The BWL is an agency of the City of Lansing. MPPA is a public corporation, created pursuant to the Michigan Energy Employment Act of 1976,
composed of fifteen cities and three villages, including Lansing, which operate municipal electric systems.
MPPA has entered into a contract with the
Detroit Edison Company to acquire an undivided 37.22% interest in a 650-plus megawatt coal-fired electric generating plant, Belle River 1, now under construction by Edison. MPPA has also entered into contracts with Edison and Consumers Power Company to acquire undivided ownership interests in certain transmission facilities which will enable the MPPA to transfer to the BWL and other project participants power generated at Belle River 1.
The BWL and the other project participants have entered into contracts with the MPPA to purchase from MPPA electric energy and to pay therefor from electric system revenues amounts based on their percentages of interest of the operating, maintenance, and bond principal and interest expense. The BWL’s share is 64.29% of MPPA’s 37.22% portion of Belle River 1, and the other members of MPPA share the remaining 3.5.71%.
MPPA will finance the purchase of the undivided 37.22% interest in Belle River 1 by selling $630,000,000 of revenue bonds.
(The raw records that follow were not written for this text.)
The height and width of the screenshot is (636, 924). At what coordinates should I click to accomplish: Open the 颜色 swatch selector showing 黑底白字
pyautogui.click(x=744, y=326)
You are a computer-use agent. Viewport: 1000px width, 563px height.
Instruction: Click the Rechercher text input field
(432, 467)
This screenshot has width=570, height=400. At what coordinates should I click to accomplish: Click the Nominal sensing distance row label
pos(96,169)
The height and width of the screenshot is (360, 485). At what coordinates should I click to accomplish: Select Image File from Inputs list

As a result of these arrangements, BWL may purchase 156 megawatts; of electric energy— 64.29% of 37.22% of the 650 megawatt generating capacity of the Belle River 1 plant. The BWL currently operates three coal-fired and two hydro generating facilities with a net capacity for all five facilities of 580 megawatts.
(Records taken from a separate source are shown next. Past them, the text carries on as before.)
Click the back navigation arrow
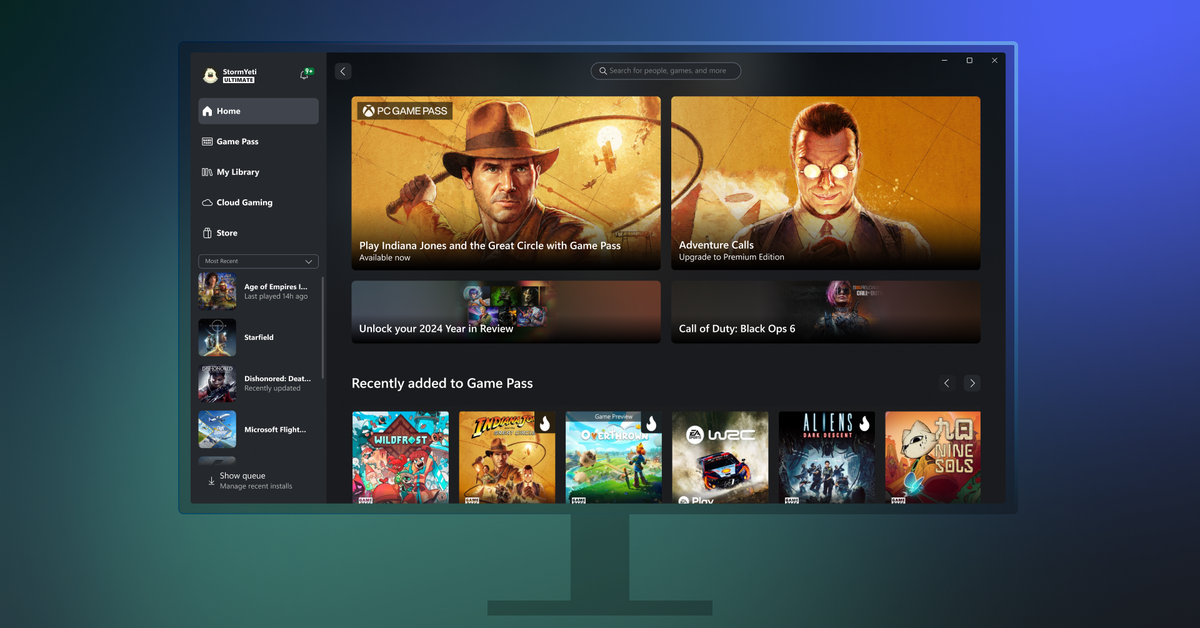Image resolution: width=1200 pixels, height=628 pixels. pyautogui.click(x=343, y=71)
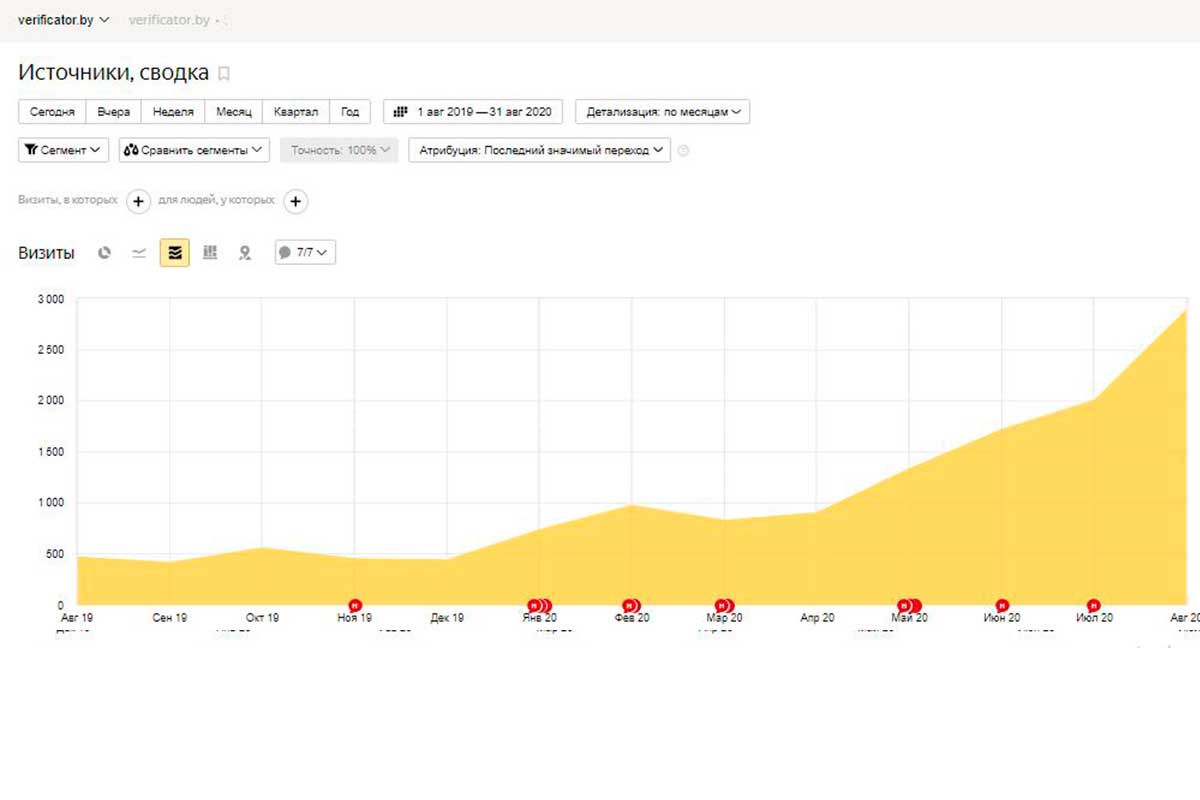The height and width of the screenshot is (800, 1200).
Task: Click the red annotation marker at Ноя 19
Action: (x=355, y=605)
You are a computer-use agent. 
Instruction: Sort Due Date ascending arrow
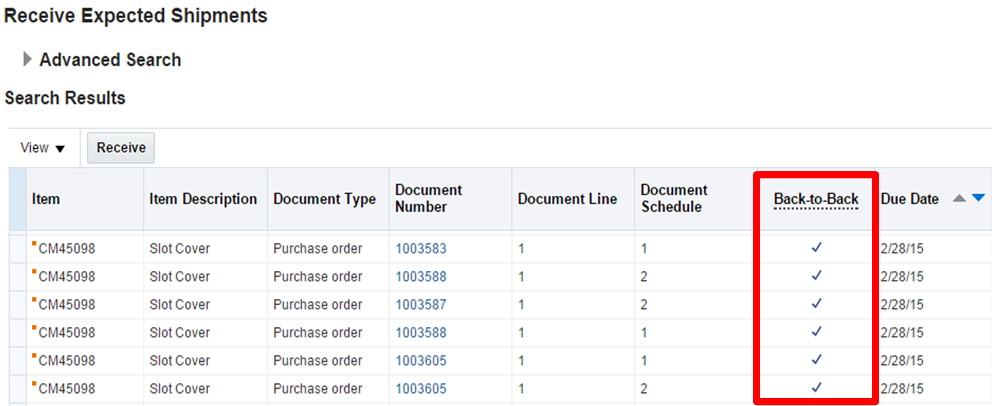[959, 199]
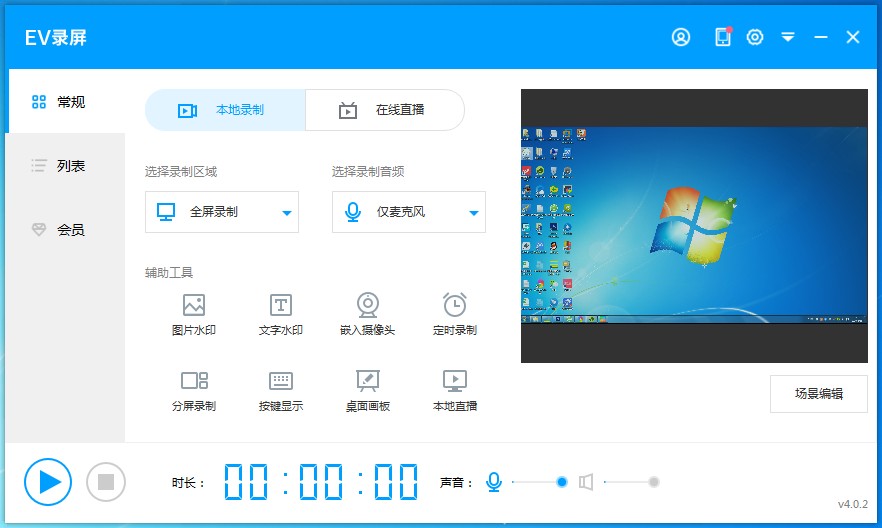
Task: Open settings via the gear icon
Action: (x=755, y=37)
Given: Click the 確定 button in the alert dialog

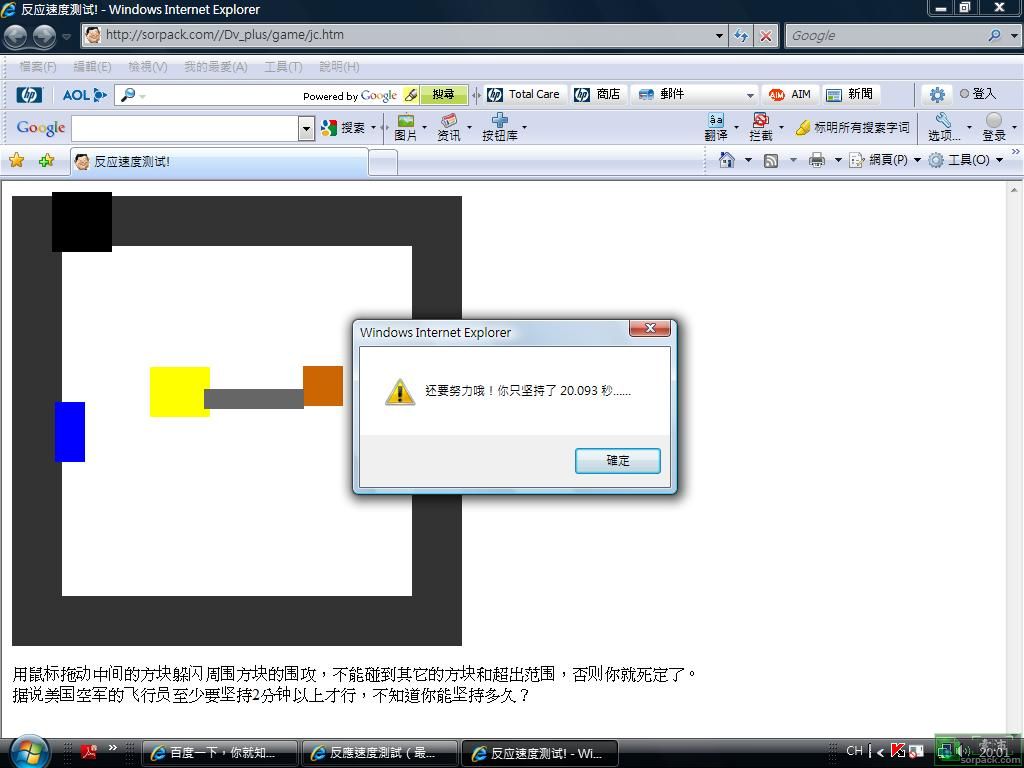Looking at the screenshot, I should [617, 460].
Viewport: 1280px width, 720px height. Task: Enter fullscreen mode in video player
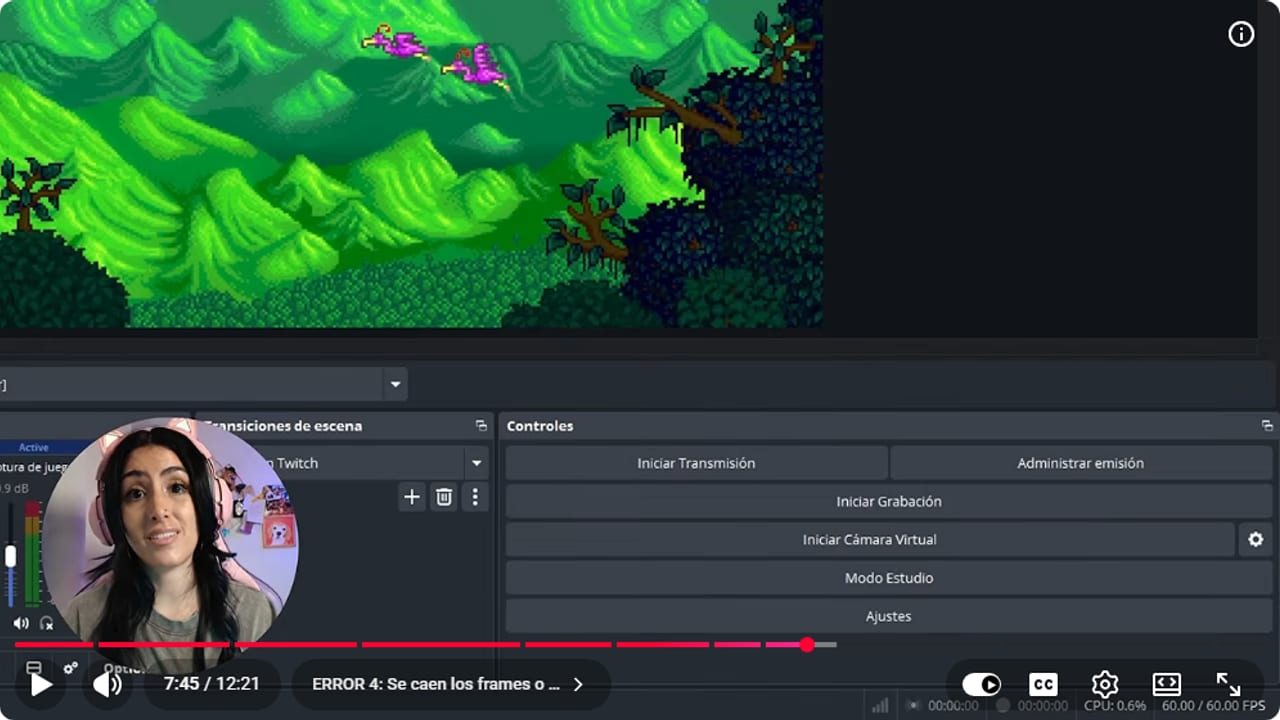coord(1228,684)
Plaintiffs allege that the BWL intends to shut down, retire, or mothball some of its generating facilities when power is generated and commences on line from Belle River 1 sometime in 1990.
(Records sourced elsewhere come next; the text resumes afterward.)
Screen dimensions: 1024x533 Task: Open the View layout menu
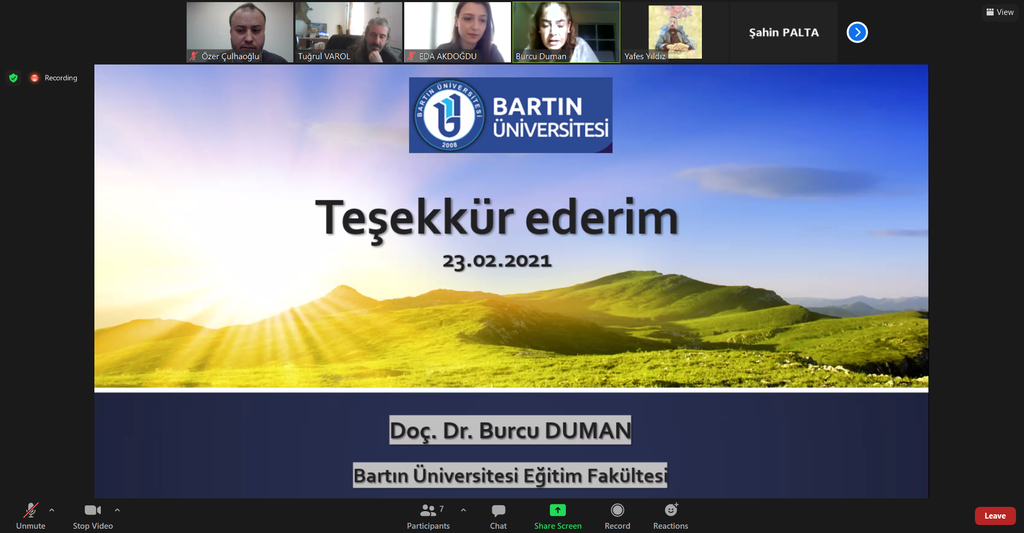999,12
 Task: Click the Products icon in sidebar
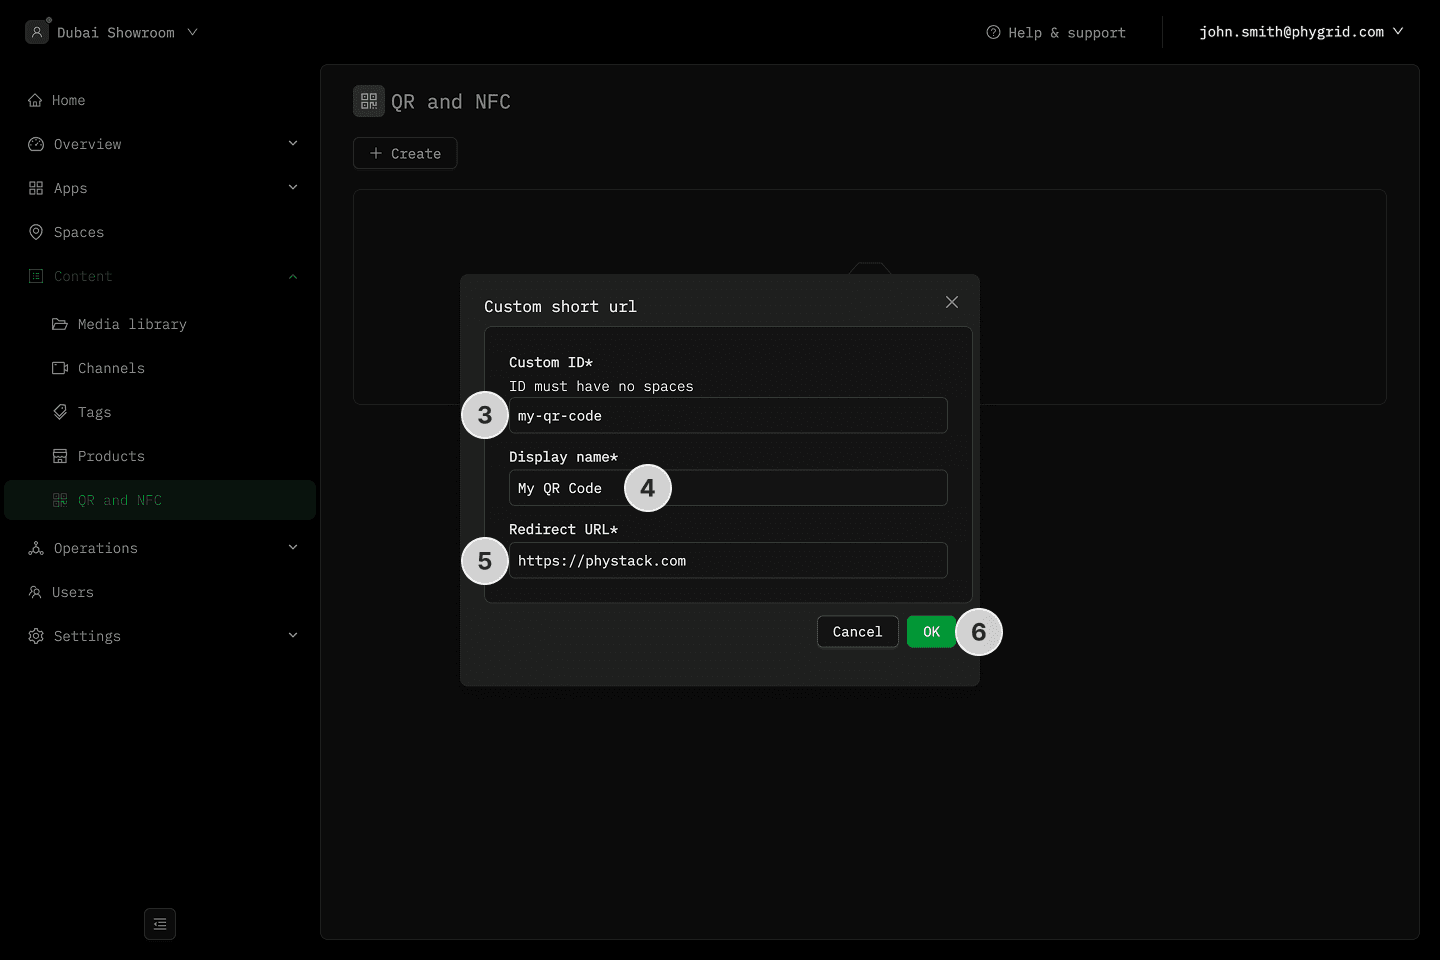coord(60,456)
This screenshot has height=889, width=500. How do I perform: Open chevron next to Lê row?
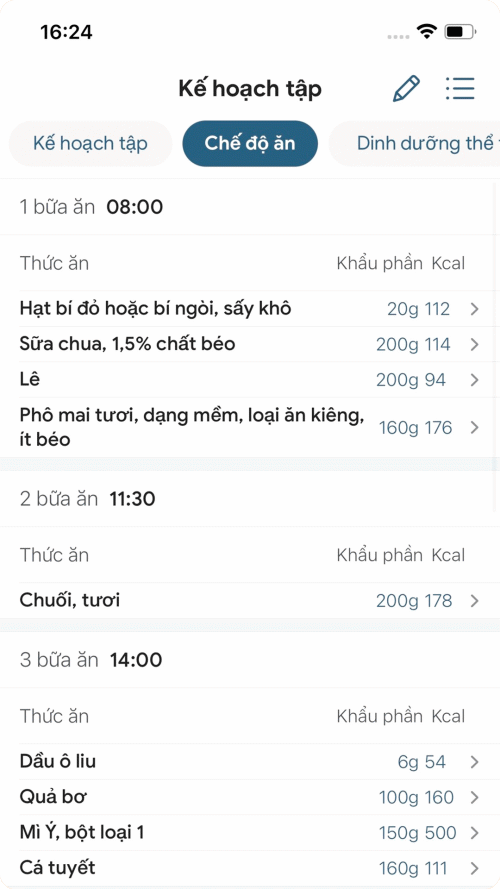(x=474, y=380)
Plaintiffs claim that by participating through the MPPA in the Belle River 1 project, the BWL has "acquired” a "public utility” and that, pursuant to Const 1963, art 7, § 25, the acquisition must
first be approved by three-fifths of Lansing voters.
Plaintiffs further assert that by so participating in the project, the BWL has disposed of property "needed to continue the operation” of the BWL, and that the charter of the City of Lansing requires an affirmative vote of three-fifths of the electors before such disposition.
Plaintiffs’ claim that the BWL has acquired a public utility is predicated on the argument that the meaning and effect of the contract entered into between the BWL and the MPPA obligating the BWL to purchase electric energy is to vest in the BWL an undivided interest in the generating facilities of Belle River 1. The claim that the BWL has
disposed of property needed to continue the operation of the BWL is based on the same argument
and on a prediction that by 1992, nine years from now, the BWL will no longer use some of its present electric generating facilities.
I
While the MPPA has acquired an undivided ownership interest in the generating facilities of Belle River 1, the members of the MPPA, including the City of Lansing and its agency, the BWL, have not acquired an ownership interest in Belle River 1, but a right to purchase electric energy in accordance with contracts entered into by the participating cities and the MPPA.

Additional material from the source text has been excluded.